* [Given exercise]: Please update the records from the line with "Where should I" up to and including the end of the records, replacing "image size" with "screenshot size" and changing nothing else. Return only those lines, leaving out the pictures.

^^^^

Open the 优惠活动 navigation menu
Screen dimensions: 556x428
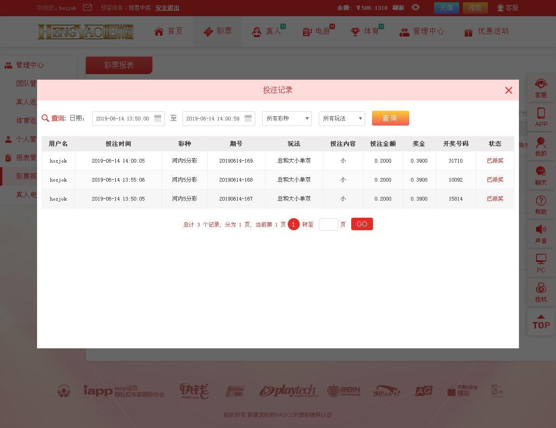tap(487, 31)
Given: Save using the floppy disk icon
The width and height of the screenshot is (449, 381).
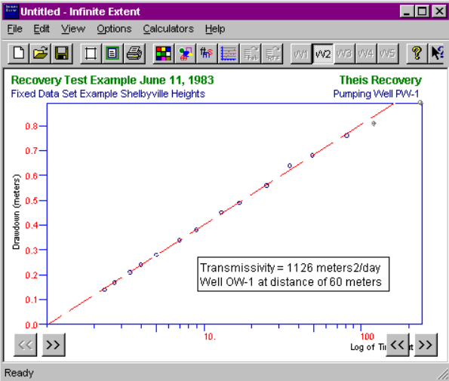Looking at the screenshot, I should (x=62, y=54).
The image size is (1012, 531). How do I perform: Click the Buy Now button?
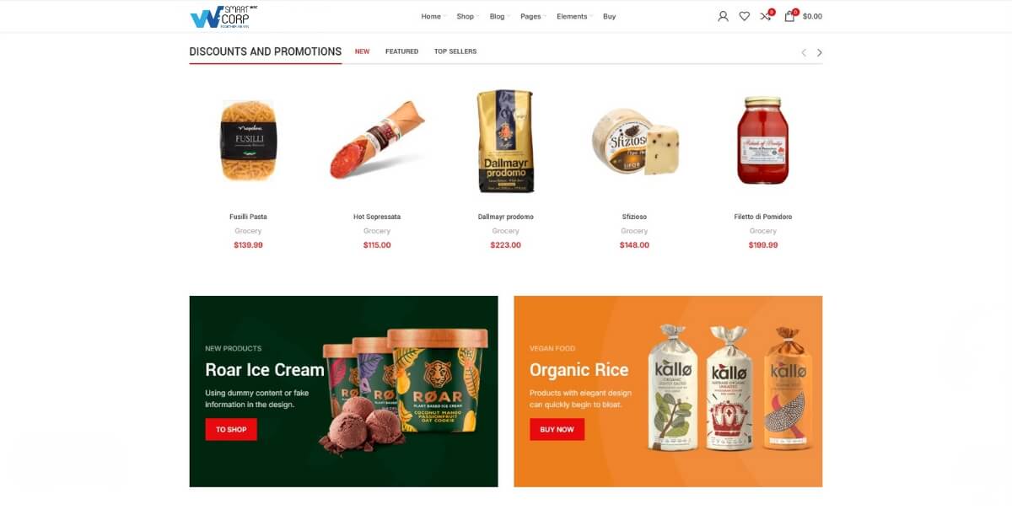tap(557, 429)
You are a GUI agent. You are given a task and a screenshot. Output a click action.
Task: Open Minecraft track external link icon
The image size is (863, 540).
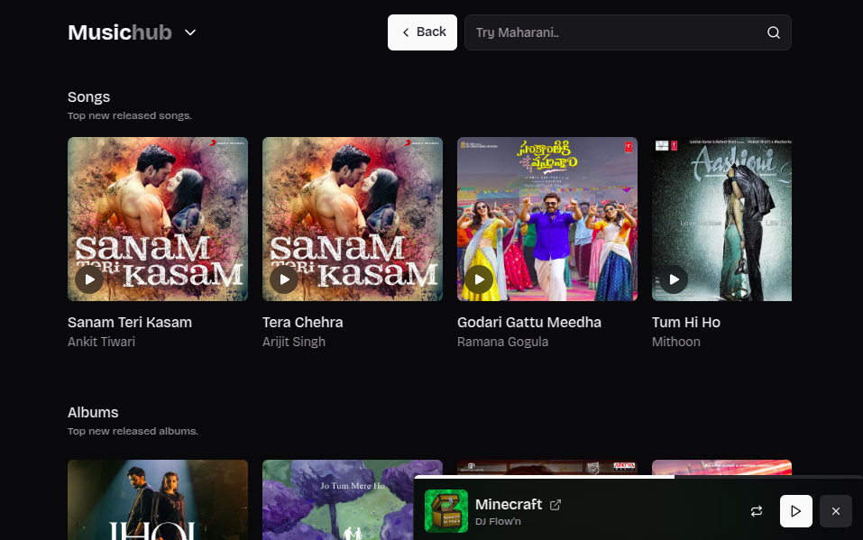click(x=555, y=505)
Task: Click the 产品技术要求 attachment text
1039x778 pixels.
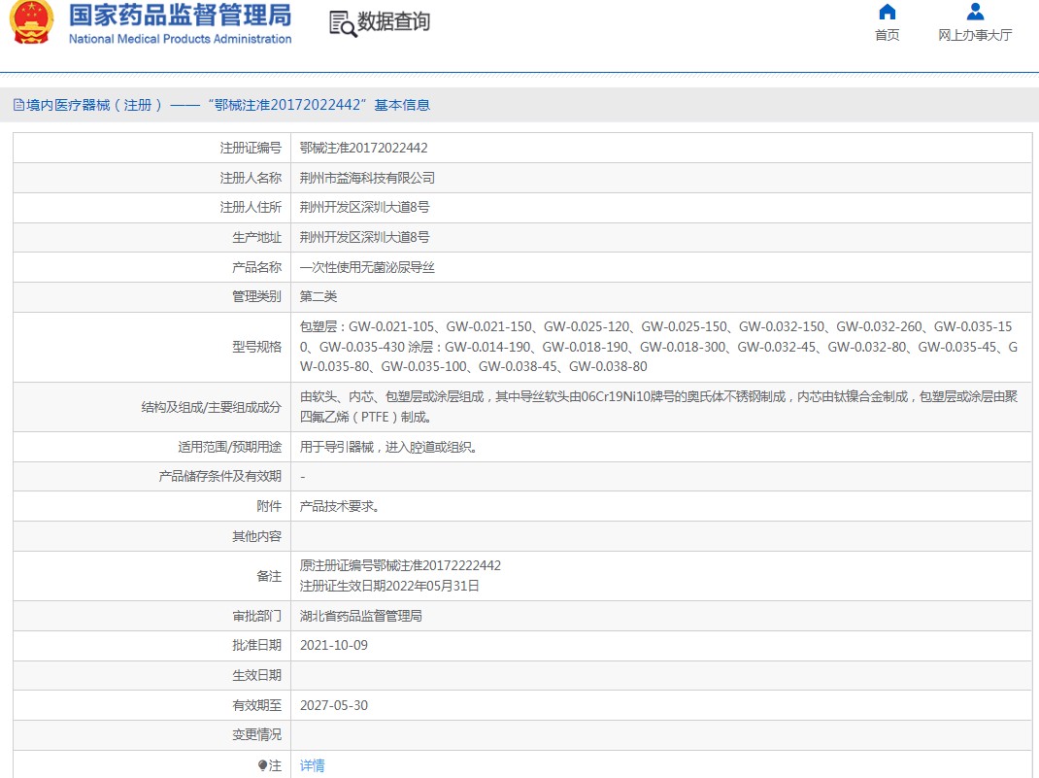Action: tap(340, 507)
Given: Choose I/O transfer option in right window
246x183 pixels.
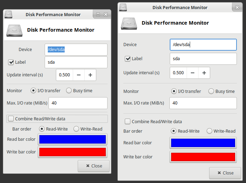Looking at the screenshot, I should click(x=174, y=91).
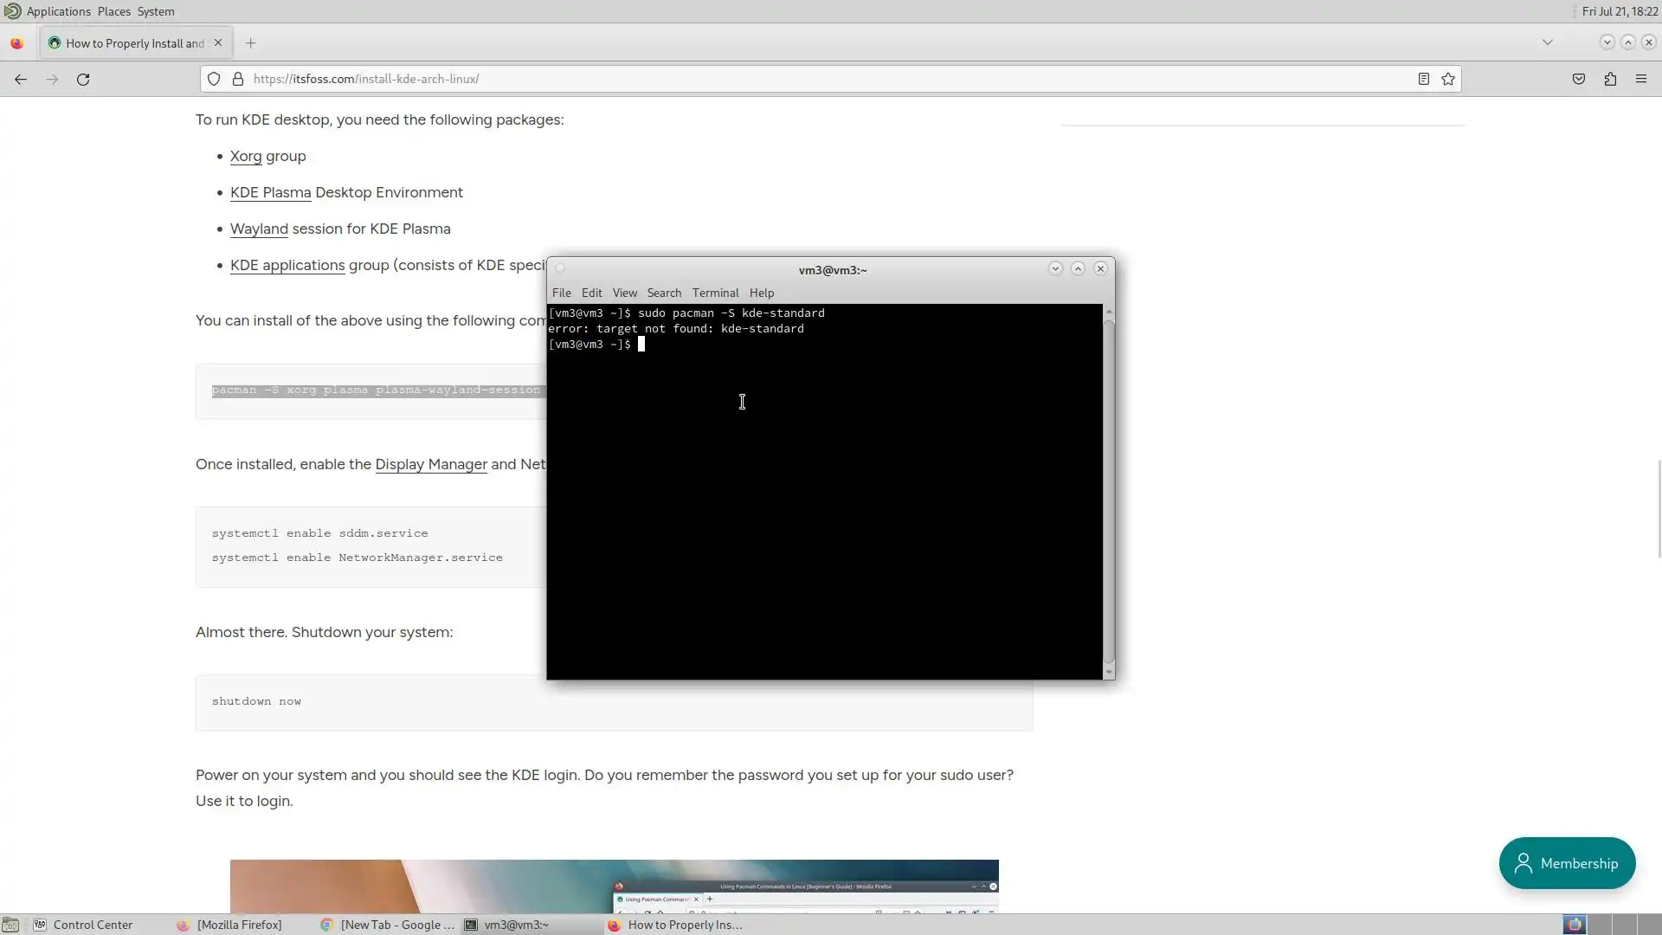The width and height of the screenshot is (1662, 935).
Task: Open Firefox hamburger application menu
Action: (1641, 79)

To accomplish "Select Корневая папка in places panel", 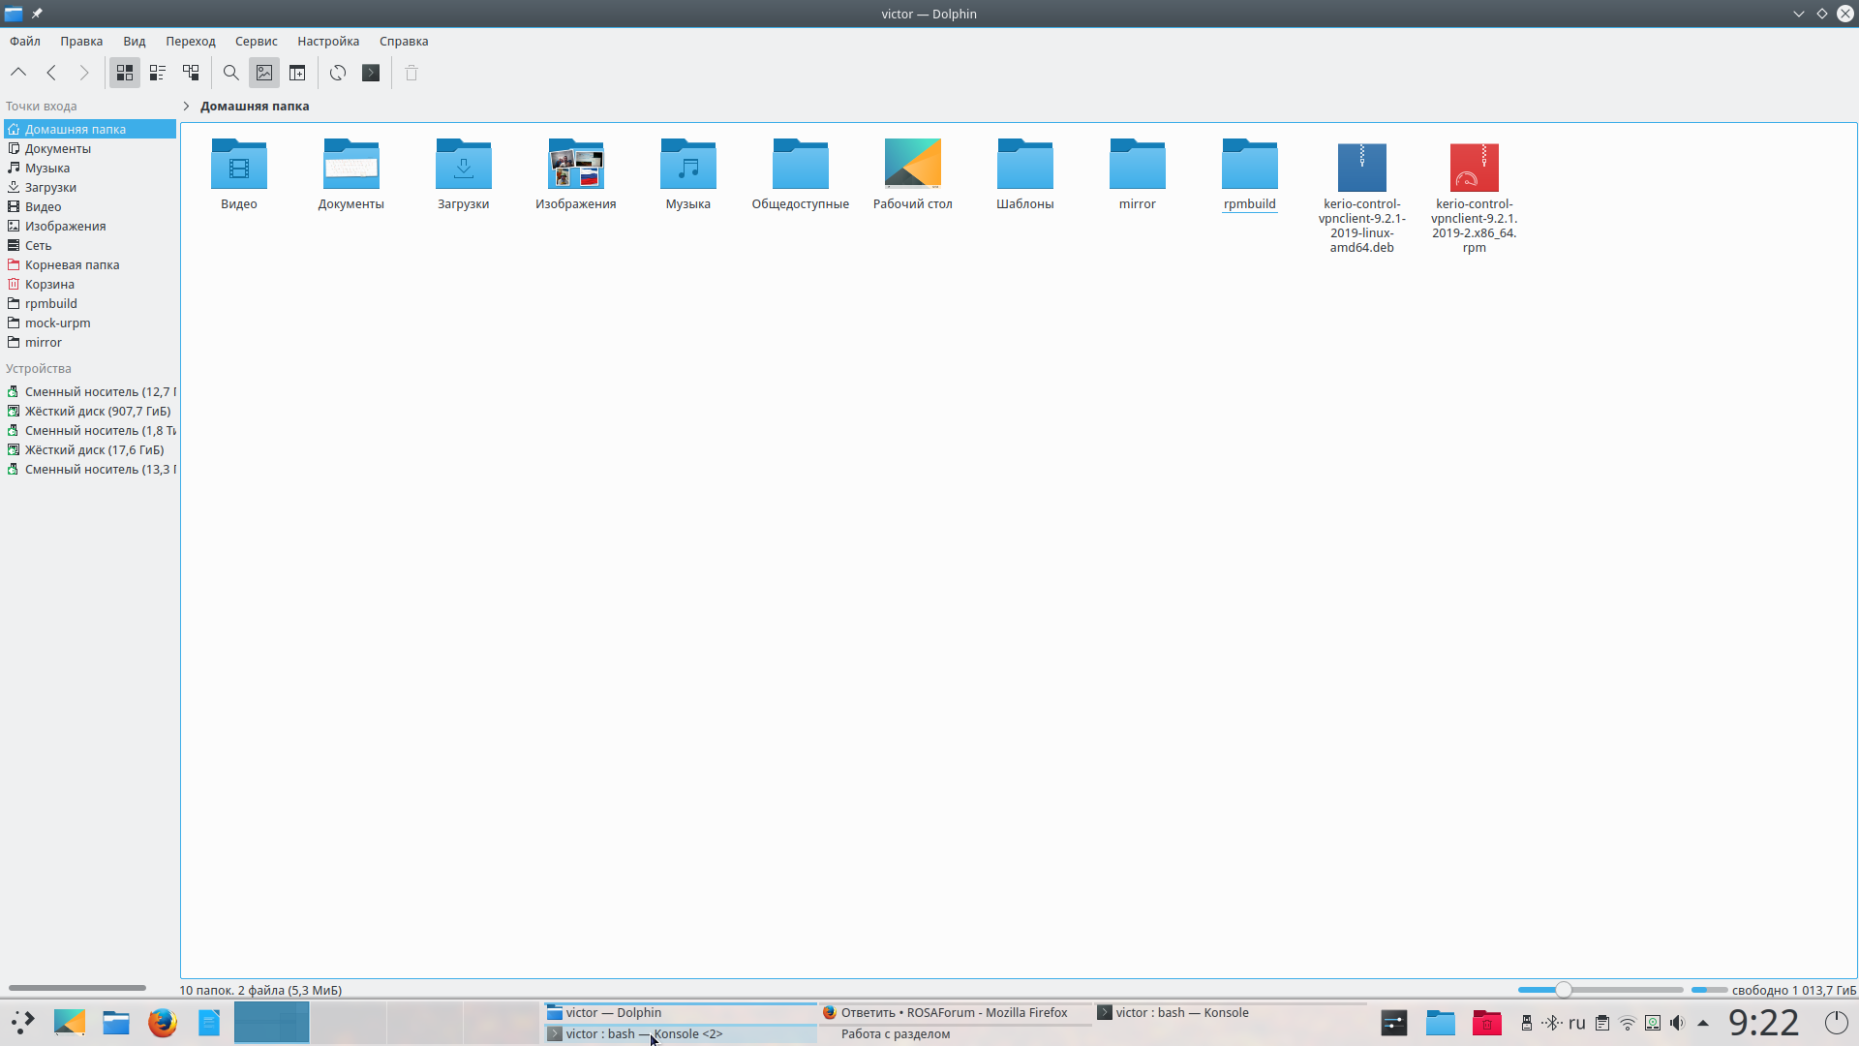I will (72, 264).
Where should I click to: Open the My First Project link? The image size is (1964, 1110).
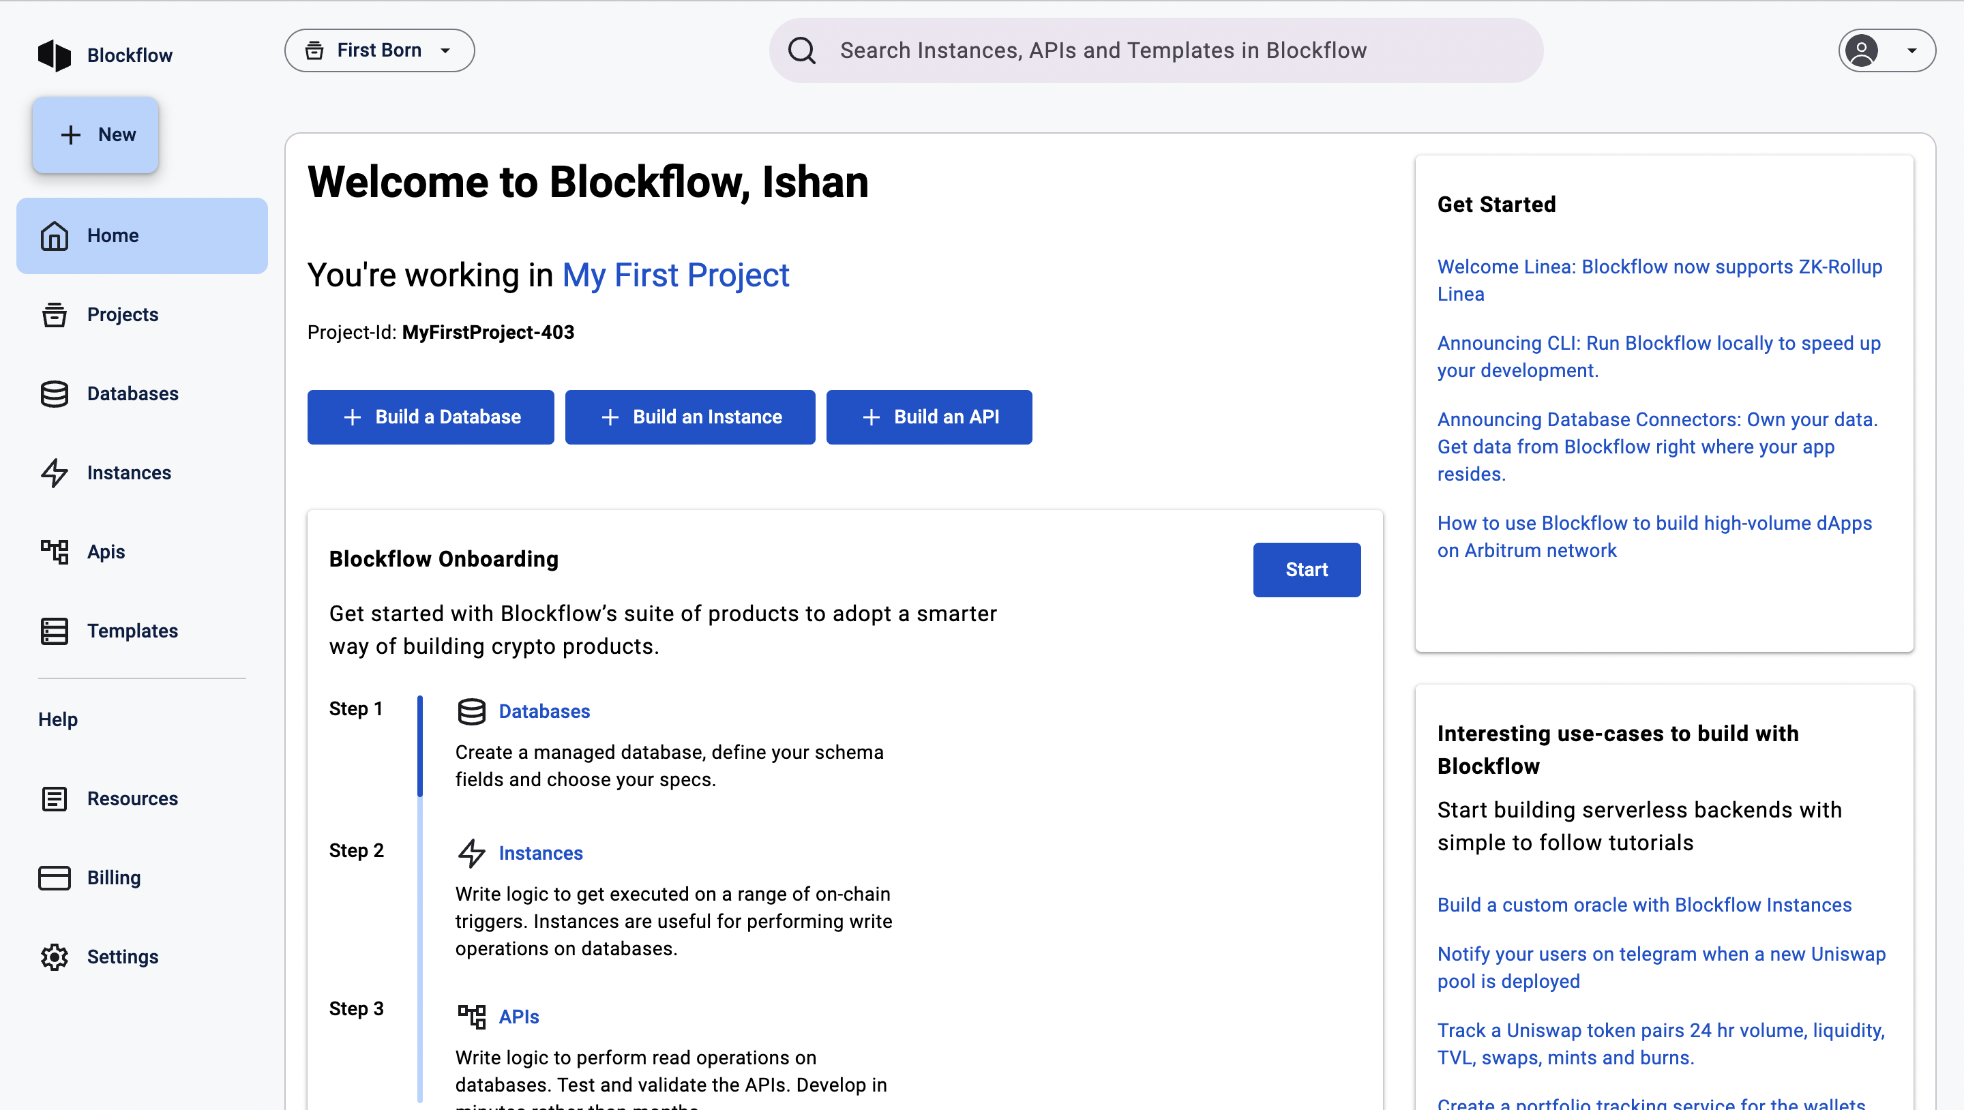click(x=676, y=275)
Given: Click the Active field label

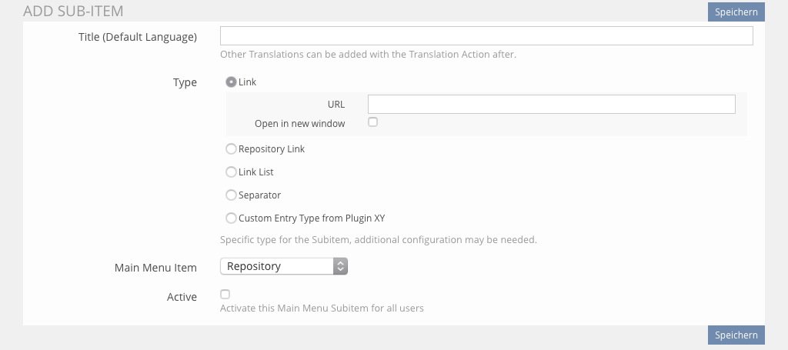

^^^^

* [Task response]:
Where should I click to: Open the My First Project link? The screenshot size is (1964, 1110).
click(x=676, y=275)
Given: Click the Active field label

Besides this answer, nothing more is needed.